Edward Reis

Clinical posts from members and guests of the Australasian Society for HIV, Viral Hepatitis and Sexual Health Medicine (ASHM) from various international medical and scientific conferences on HIV, AIDS, viral hepatitis, and sexual health.

Edward Reis

Edward Reis

Edward Reis is the International Division Manager and Deputy CEO at ASHM. (Disclosure of Interests)

The Opening Ceremony:  First, a rant…there is a history to AIDS and Sunday night in Washington that history was reconstructed. It was reconstructed as one of common cause and compassion, driven by our collective faiths and heritage and the deluded notion that we have all been in this together, fighting the good fight, supporting each other in some sort of quasi evangelical quest for social justice, wherein we are blind to difference and saved by science and gods.

Every International AIDS Conference has its own local flavour, and that is appropriate; I know I am in America, a land far less cynical and irreligious than my own. But I am here, I was told, because of the fight. And I am here, I was told, because of my faith. Fighting together, fighting AIDS, fighting discrimination, fighting the naysayers who don't think treatment is prevention, who don't think we are all the same in some god's eyes. Fight on brothers and sisters! I am accompanied, I was told, by my brothers and sisters of faith, walking into the light of an AIDS free generation.
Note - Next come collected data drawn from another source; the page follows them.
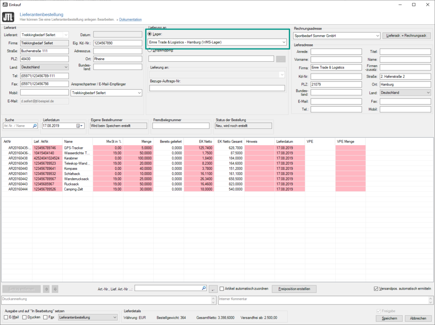
Task: Click the move entry down arrow
Action: [55, 289]
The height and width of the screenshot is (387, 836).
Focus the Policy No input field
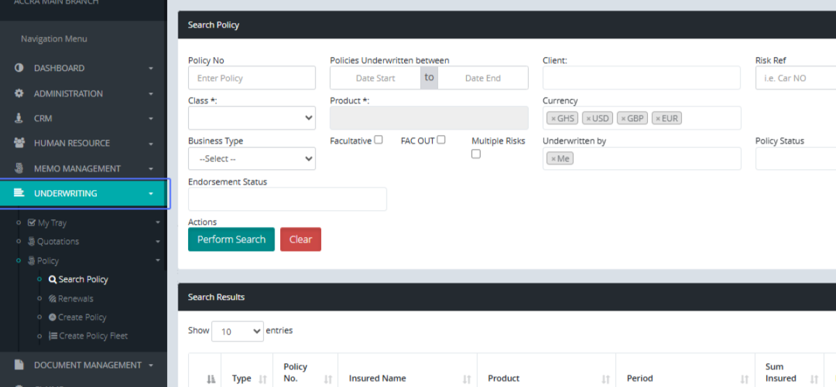(251, 78)

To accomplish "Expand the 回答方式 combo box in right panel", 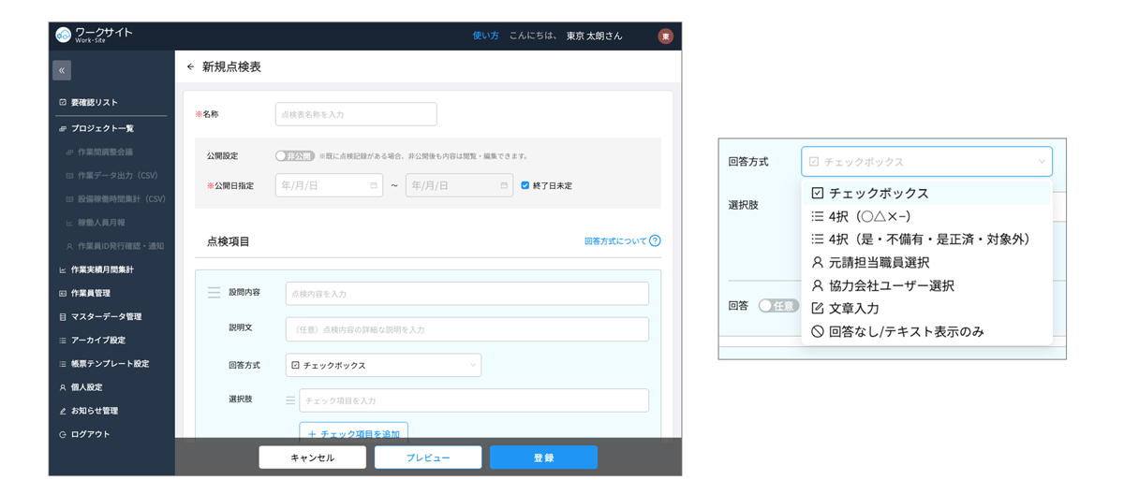I will click(x=926, y=162).
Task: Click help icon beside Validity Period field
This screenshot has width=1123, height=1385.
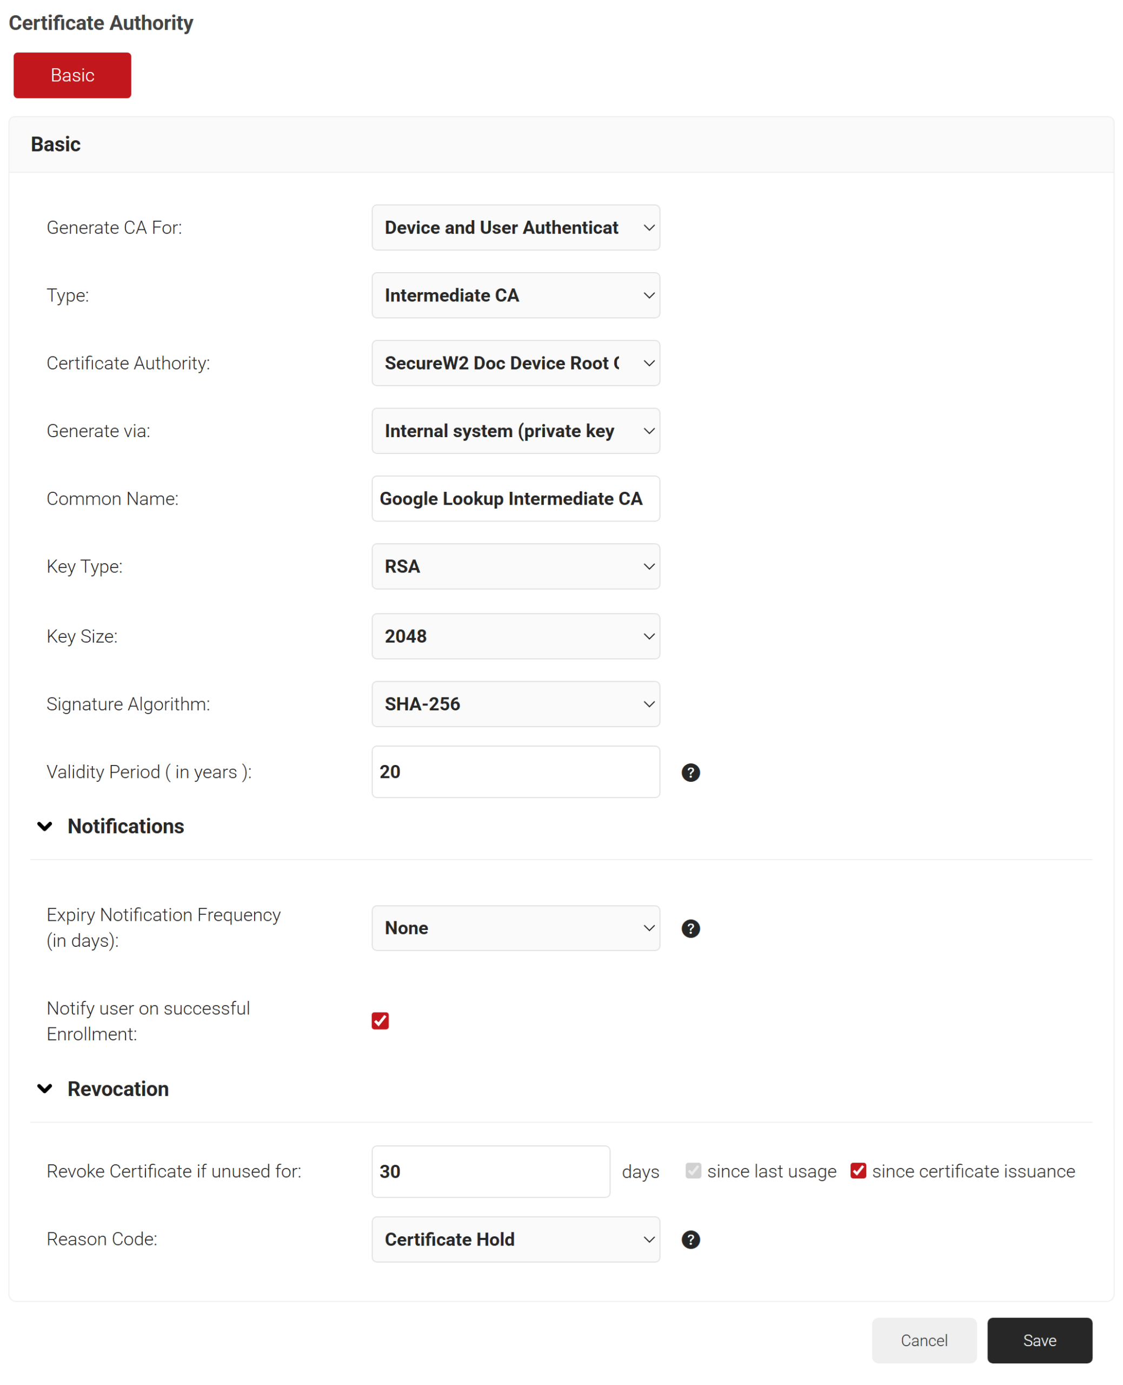Action: (690, 772)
An Elder of the local indigenous people waved a feather at me and a preacher called me a crusader; call me ungrateful but I resent having my motivations, my reasons for why I work in this field, presumed and attributed to someone else's idea of what makes this meaningful.

Again, I was told that I am "standing at a unique point in history", "at a defining moment". Oh, really? ... Still? ... These people have been telling me that I am standing at a unique point, 'facing a (perpetually) closing window of opportunity' for over twenty years now. When exactly is that window of opportunity going to shut? The mood of this conference would not be one of diminishing opportunity; quite the opposite, there would be more optimism of 'cure' and truly achieving an AIDS free generation than ever before. But this does not, it seems, suit the drama and theatrics of an opening night ceremony, devoted to the drama of AIDS.

The Mayor of this fair town assured me that 'AIDS knows no boundaries and crosses borders at will'. Well, yes sir, it does but the fact is it stays where it likes, stays where it meets least resistance and while it might occasionally cross into the leafy streets of Georgetown or Dupont Circle, it actually has taken up residence in your beltway and Black neighbourhoods with a vengeance that should shame you. Fact is, you have a better chance of accessing testing, getting into care and onto treatment and staying in care and on treatment in the Highlands of Papua New Guinea than you do if you are Black and gay, Black and injecting, Black and selling sex, Black and transgender, Black and any or all of the above, and you live in this city. Several presentations at this conference would show us data demonstrating this. But I digress, turns out the Mayor is "personally committed to finding a cure".